La piccola Beatrice, 2 anni, è morta in provincia di Imperia dopo mesi di maltrattamenti e omissioni da parte della madre e del suo compagno. L’uomo ha negato ogni coinvolgimento nella morte della bimba, ma le testimonianze e le indagini smentiscono la sua versione, collocandolo accanto alla bimba nelle ore decisive.
"Stai zitta, stai zitta, non è niente". È questo che Emanuele Iannuzzi, 42 anni, avrebbe ripetuto alla piccola Beatrice, di soli 2 anni, mentre la metteva sotto la doccia la mattina dell'8 febbraio 2026, il giorno prima della morte. La manovra è accompagnata da un sonoro colpo sul corpicino della bimba. Questa è la ricostruzione fornita dalla sorella maggiore di Beatrice, Gaia. Una versione che secondo gli inquirenti sconfessa le dichiarazioni rilasciate da Iannuzzi sulla morte della bambina, collocandolo non solo sul luogo della morte, ma tra i protagonisti della tragica vicenda insieme alla mamma della vittima, la 43enne Emanuela Aiello, già in carcere con l'accusa di omicidio preterintenzionale.
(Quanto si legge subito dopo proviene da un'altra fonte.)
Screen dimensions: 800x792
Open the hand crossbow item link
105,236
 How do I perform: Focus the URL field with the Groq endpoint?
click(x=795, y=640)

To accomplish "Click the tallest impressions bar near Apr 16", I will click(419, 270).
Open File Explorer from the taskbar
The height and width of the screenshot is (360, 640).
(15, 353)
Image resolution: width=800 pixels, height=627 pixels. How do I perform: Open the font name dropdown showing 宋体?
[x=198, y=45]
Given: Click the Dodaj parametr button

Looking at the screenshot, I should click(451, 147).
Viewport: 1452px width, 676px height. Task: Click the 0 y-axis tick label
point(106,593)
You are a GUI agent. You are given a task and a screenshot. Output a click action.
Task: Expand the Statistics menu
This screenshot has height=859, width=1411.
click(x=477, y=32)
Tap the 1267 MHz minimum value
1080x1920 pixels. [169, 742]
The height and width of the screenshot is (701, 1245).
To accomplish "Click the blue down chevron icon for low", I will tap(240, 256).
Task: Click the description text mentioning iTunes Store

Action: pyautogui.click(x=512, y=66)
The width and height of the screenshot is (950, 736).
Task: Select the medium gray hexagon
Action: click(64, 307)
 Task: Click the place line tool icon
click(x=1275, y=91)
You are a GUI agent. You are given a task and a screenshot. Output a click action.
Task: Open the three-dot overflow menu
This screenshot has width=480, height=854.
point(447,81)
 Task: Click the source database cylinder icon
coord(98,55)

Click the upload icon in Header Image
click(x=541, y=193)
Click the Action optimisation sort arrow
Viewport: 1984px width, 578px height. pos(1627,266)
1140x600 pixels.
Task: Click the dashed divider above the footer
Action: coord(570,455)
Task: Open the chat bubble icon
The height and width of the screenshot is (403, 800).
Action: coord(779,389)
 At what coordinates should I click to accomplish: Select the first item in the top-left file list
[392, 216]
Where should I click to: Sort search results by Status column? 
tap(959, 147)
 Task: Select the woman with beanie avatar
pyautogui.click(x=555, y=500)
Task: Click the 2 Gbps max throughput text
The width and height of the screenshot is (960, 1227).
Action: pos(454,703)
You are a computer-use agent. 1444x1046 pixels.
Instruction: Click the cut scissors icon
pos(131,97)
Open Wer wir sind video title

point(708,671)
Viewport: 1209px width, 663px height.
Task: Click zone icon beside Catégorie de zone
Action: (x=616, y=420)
La mattina del 9 febbraio 2026, alle ore 08.40, il 118 riceve la chiamata da parte di Emanuela Aiello, madre di Beatrice, 2 anni, e di altre due bimbe di 9 e 7 all'epoca dei fatti. Quando i soccorritori arrivano nella casa di Bordighera, in provincia di Imperia, effettuano le manovre di rianimazione, ma si tratta di un tentativo vano: la bambina è fredda, ed è morta da diverse ore. Come appureranno le perizie successive, la piccola era deceduta tra mezzanotte e le due del mattino a causa di un "trauma cranico con emorragia sub-durale acuta". La spiegazione che viene fornita dalla madre è quella di una caduta accidentale dalle scale dell'abitazione di Bordighera. Ma la descrizione dell'incidente domestico non coincide con quanto appurato durante l'autopsia, l'analisi dei dispositivi sequestrati in casa, e le testimonianze delle sorelline della vittima: la piccola è morta nella casa di Perinaldo del compagno al termine di mesi di maltrattamenti.